-- Provided records --

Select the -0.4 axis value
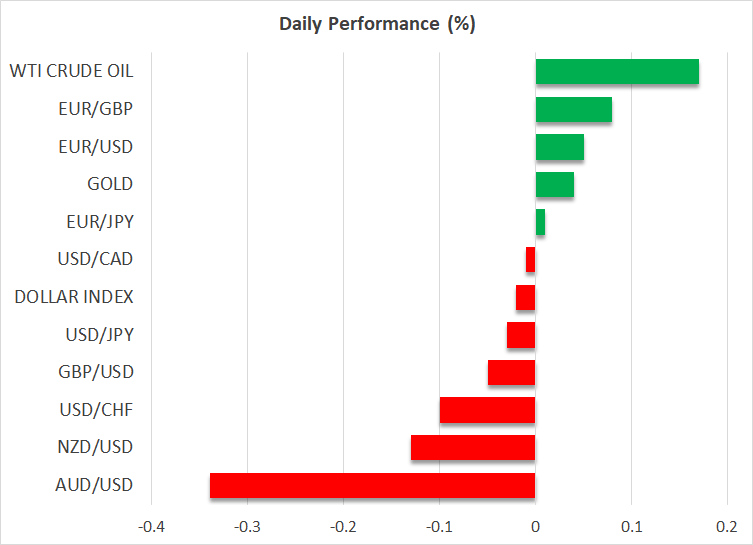The image size is (753, 545). (150, 526)
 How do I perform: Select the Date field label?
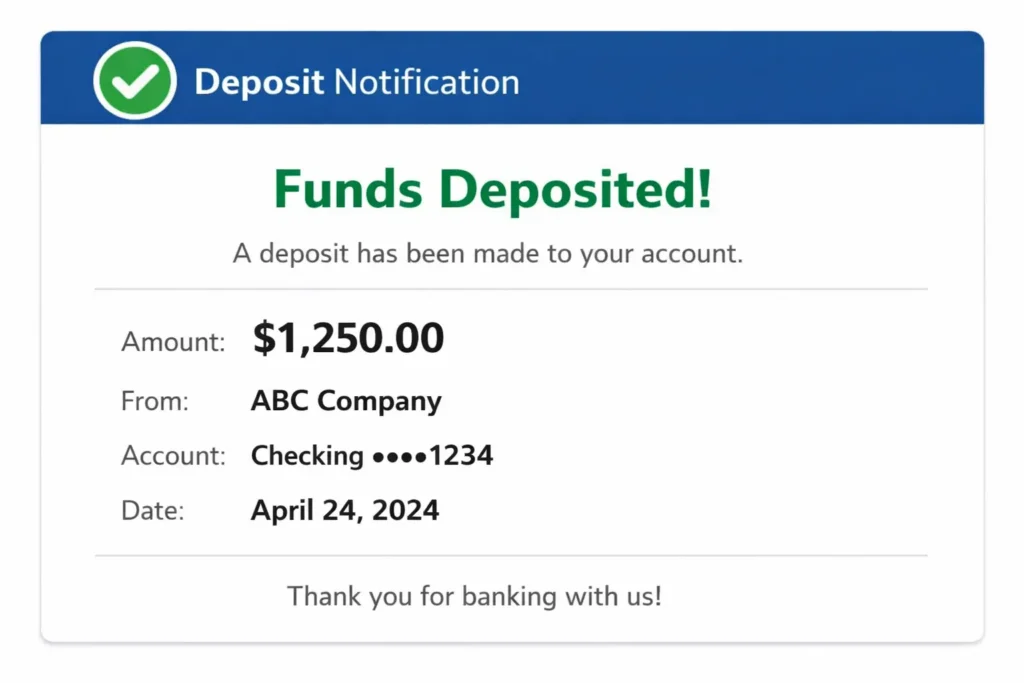153,510
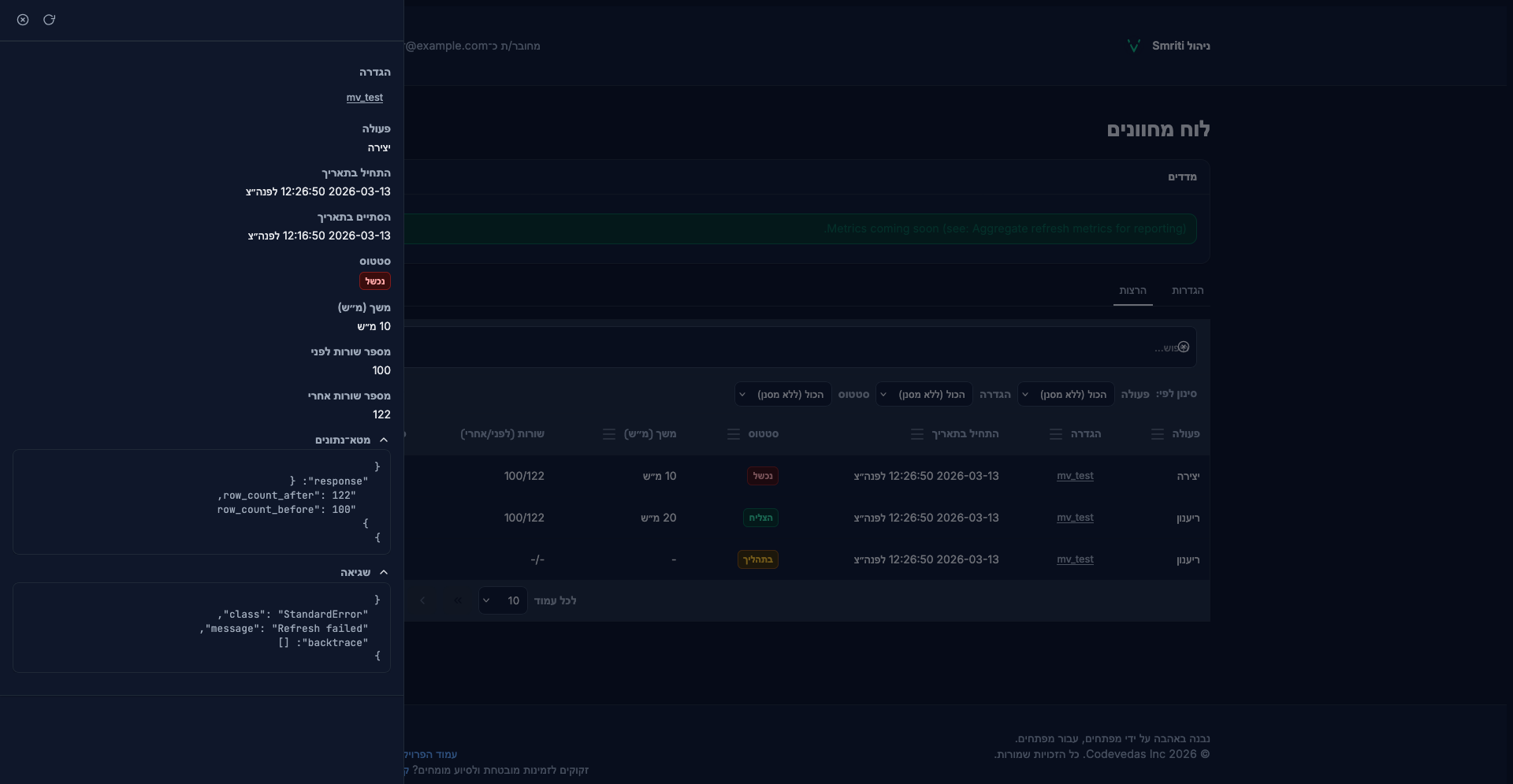The image size is (1513, 784).
Task: Open the mv_test link in the details drawer
Action: [x=364, y=98]
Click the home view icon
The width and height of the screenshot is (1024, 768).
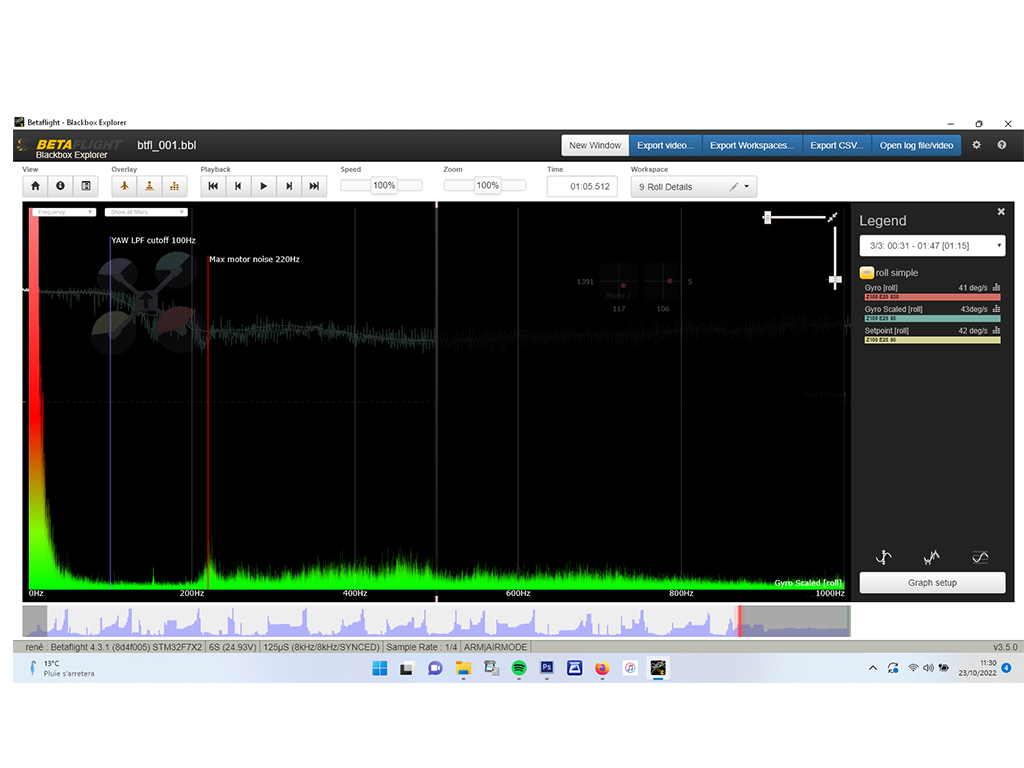[35, 186]
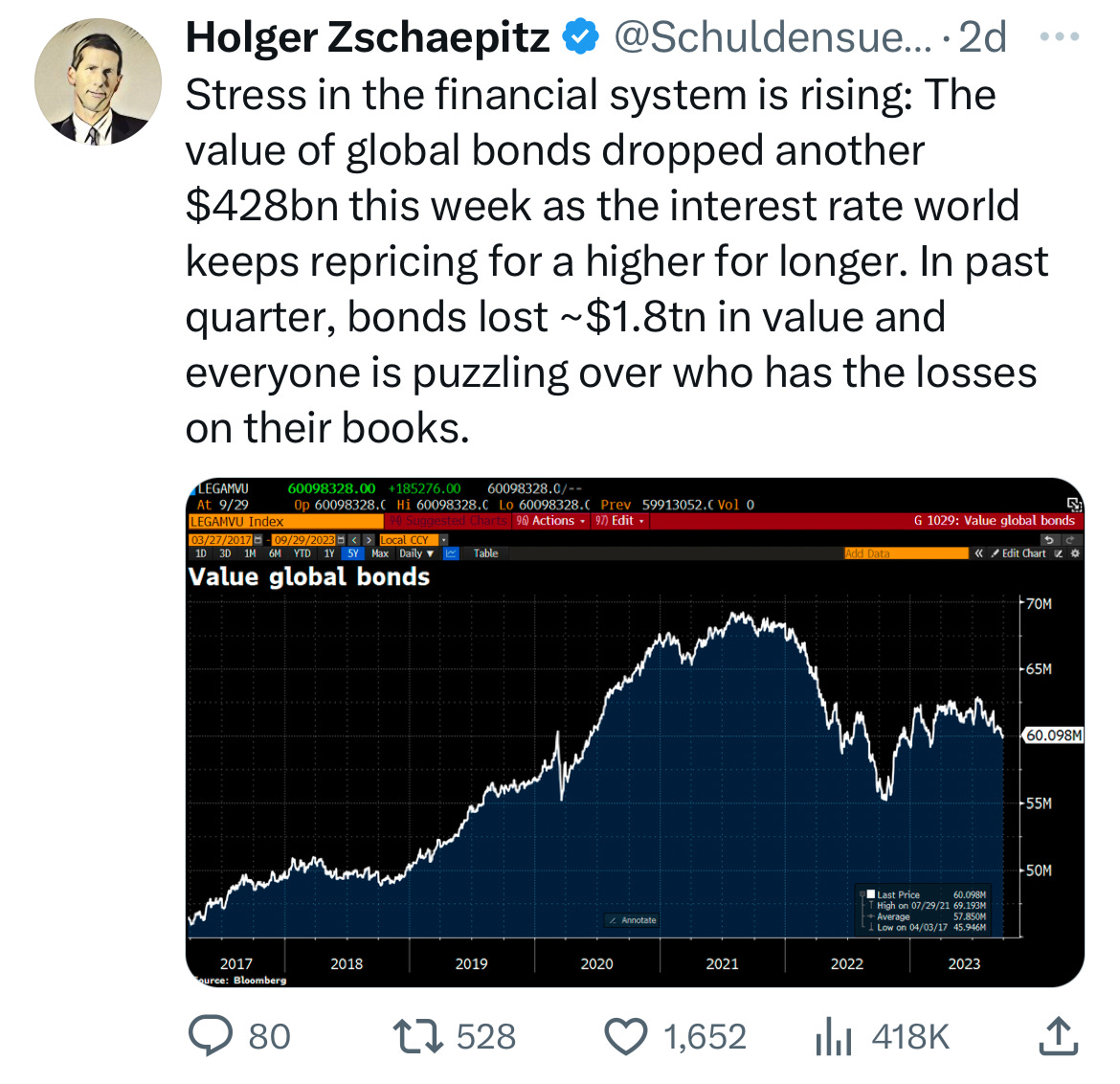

-- Exercise details --
Dropping every picture, restate the material word for word.

-- Response --
Select the -0.4 axis value
The image size is (753, 545). (150, 526)
 How do I perform: Select the Date field label?
153,510
The image size is (1513, 784).
Task: Open the mv_test link in the details drawer
Action: [x=364, y=98]
Click the home view icon
The width and height of the screenshot is (1024, 768).
[35, 186]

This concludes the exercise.